◆ Aim of the exercise
Revise the rows from the line with "Click the word Begleitbuchs" up to and including the line with "click(248, 324)". Give only those lines, with "screenshot" replaced by "image", everything else unchanged and the pictures left out.

----------------

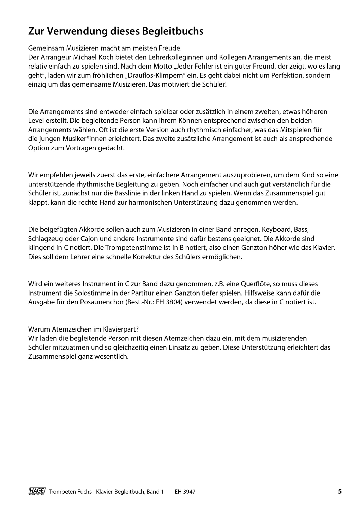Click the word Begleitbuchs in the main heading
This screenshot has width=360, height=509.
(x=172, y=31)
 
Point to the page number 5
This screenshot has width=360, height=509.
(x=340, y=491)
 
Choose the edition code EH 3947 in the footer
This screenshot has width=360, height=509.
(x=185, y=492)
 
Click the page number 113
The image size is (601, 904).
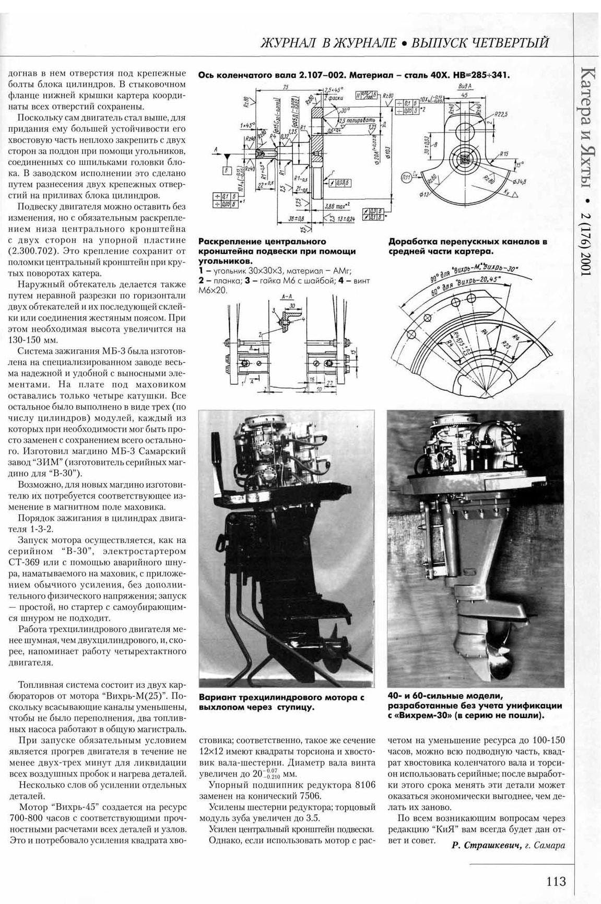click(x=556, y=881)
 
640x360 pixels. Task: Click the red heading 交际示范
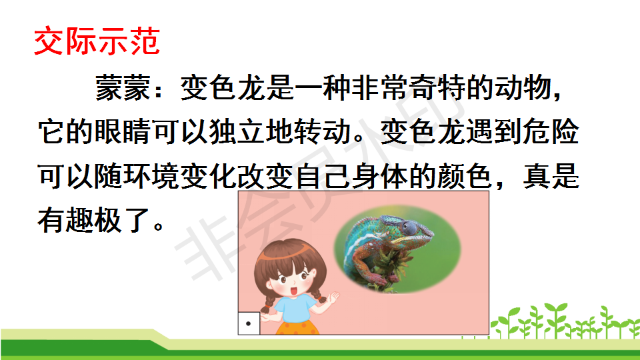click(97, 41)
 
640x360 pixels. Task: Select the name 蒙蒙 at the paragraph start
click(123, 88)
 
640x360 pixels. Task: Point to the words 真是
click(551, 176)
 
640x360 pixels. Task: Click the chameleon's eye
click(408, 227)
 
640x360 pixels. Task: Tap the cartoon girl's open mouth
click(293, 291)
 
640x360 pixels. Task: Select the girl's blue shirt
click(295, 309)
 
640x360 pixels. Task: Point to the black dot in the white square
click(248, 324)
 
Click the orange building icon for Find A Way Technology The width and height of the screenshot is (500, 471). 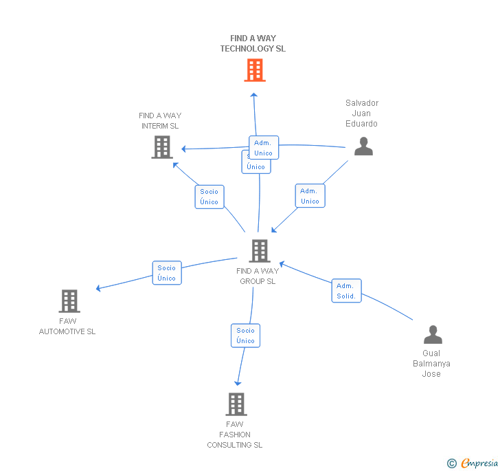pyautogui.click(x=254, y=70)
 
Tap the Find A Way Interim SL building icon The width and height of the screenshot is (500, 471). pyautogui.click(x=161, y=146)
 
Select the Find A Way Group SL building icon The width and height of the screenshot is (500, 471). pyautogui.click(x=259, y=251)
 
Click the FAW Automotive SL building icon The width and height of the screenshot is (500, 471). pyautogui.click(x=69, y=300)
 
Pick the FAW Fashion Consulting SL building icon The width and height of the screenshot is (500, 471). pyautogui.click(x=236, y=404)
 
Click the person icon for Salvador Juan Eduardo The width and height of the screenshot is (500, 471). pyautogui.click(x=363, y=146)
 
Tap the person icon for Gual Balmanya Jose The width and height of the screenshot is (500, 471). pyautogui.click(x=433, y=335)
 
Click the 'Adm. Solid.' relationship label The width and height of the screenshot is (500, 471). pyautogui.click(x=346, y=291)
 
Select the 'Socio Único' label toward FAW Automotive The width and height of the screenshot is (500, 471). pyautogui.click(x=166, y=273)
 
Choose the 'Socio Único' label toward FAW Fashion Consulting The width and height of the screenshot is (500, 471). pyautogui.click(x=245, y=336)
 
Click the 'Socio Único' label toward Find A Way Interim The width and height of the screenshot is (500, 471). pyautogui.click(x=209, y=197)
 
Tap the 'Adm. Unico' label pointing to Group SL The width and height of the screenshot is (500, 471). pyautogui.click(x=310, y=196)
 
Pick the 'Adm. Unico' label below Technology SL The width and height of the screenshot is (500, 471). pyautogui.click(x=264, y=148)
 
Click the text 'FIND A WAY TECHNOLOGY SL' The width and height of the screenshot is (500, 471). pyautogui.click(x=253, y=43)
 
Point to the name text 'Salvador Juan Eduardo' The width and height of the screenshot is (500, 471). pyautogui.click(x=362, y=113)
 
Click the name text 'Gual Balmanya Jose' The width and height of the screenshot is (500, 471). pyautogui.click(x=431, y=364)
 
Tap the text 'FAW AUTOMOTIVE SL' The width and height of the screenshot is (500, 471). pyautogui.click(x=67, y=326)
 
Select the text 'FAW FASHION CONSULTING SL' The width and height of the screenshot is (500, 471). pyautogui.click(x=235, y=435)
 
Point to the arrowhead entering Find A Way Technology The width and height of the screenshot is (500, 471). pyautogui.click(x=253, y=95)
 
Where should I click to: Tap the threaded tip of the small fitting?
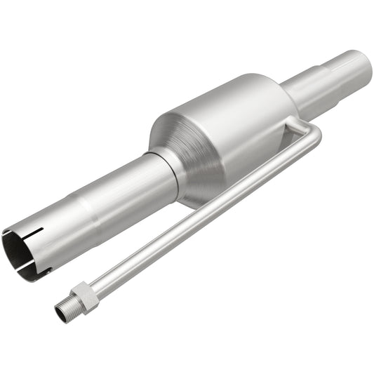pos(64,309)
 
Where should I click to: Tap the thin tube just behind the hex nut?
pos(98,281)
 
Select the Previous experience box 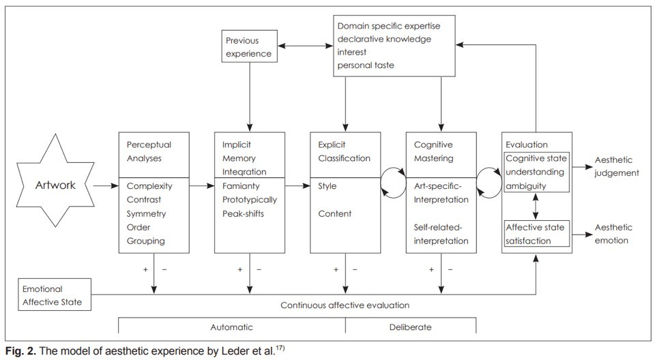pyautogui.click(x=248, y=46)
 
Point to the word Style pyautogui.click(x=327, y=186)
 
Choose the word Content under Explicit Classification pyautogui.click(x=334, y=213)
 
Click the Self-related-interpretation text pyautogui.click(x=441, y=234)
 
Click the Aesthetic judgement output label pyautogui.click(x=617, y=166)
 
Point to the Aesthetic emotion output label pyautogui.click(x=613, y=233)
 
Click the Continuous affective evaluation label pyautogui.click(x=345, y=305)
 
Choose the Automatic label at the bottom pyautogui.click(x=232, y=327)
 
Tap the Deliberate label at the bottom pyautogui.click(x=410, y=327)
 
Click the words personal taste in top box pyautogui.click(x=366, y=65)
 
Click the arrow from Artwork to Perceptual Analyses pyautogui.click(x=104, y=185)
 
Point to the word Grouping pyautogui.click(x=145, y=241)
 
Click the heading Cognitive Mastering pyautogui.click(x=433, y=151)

----------------

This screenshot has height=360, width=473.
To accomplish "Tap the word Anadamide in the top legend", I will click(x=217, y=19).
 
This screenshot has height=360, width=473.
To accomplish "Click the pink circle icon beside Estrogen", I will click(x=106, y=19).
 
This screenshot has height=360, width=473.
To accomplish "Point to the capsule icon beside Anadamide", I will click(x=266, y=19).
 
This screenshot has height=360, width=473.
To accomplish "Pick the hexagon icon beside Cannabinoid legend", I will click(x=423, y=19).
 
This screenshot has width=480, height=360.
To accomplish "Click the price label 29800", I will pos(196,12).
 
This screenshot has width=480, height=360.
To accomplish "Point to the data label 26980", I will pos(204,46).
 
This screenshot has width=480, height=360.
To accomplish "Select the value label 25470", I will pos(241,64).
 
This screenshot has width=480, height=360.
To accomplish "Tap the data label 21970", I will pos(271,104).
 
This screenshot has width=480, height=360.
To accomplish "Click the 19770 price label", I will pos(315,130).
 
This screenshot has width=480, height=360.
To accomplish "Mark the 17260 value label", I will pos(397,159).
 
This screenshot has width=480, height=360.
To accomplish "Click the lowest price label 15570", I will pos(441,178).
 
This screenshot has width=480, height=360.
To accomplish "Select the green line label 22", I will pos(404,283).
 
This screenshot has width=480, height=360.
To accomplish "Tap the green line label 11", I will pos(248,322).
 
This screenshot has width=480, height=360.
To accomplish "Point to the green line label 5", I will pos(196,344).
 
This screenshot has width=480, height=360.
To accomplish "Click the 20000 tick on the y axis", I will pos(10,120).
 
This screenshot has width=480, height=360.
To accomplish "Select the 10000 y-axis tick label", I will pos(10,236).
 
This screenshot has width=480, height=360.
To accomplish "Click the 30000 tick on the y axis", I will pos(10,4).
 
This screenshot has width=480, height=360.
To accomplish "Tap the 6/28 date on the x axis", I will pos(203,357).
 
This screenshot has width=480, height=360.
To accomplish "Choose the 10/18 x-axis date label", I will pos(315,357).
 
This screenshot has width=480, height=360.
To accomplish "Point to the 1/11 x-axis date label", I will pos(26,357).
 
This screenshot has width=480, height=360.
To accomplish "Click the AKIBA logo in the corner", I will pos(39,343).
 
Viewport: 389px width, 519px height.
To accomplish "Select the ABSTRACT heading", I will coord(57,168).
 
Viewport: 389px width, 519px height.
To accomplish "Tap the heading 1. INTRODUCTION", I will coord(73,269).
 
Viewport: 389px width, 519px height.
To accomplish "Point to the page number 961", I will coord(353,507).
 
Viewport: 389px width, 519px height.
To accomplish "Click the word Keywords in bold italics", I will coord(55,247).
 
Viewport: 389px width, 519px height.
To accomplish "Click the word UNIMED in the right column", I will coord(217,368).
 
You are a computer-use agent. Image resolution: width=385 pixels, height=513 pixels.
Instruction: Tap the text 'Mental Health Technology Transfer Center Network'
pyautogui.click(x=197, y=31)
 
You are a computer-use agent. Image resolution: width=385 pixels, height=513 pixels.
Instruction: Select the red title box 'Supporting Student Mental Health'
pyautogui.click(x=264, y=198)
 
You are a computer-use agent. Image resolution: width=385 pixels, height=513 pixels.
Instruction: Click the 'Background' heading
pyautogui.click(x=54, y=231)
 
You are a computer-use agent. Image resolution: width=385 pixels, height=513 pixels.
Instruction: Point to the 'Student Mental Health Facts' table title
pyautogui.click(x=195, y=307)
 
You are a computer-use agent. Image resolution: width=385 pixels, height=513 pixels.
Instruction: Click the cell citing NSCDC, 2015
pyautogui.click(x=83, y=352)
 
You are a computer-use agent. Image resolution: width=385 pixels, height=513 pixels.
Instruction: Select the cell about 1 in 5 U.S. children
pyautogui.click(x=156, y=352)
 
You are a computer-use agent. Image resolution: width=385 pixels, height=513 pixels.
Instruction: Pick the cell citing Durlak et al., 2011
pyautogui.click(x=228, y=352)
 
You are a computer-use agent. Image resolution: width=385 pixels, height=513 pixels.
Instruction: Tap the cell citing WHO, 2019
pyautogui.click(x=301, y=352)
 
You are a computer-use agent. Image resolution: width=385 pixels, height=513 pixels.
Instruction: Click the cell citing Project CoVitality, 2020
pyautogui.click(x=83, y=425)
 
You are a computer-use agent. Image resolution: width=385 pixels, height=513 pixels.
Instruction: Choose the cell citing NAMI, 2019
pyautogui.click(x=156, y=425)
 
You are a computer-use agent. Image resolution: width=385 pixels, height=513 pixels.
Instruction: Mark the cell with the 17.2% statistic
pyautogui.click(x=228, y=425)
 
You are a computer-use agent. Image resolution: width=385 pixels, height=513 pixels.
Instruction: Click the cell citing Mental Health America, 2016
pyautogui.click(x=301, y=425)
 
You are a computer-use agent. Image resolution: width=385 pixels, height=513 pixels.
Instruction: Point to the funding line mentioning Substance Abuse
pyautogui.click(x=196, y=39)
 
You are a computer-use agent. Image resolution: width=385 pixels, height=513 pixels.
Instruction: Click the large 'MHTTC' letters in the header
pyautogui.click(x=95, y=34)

----------------

◆ Full response
Click the word Begleitbuchs in the main heading
This image has width=360, height=509.
(x=172, y=31)
 
Point to the page number 5
This image has width=360, height=509.
(x=340, y=491)
 
Choose the edition code EH 3947 in the footer
This image has width=360, height=509.
(x=185, y=492)
 
Click the page number 113
The image size is (601, 904).
click(x=556, y=881)
 
640x360 pixels. Task: Click the red heading 交际示范
click(97, 41)
 
640x360 pixels. Task: Select the name 蒙蒙 at the paragraph start
click(123, 88)
 
640x360 pixels. Task: Point to the words 真是
click(551, 176)
 
640x360 pixels. Task: Click the chameleon's eye
click(408, 227)
 
640x360 pixels. Task: Tap the cartoon girl's open mouth
click(293, 291)
 
640x360 pixels. Task: Select the girl's blue shirt
click(295, 309)
 
640x360 pixels. Task: Point to the black dot in the white square
click(248, 324)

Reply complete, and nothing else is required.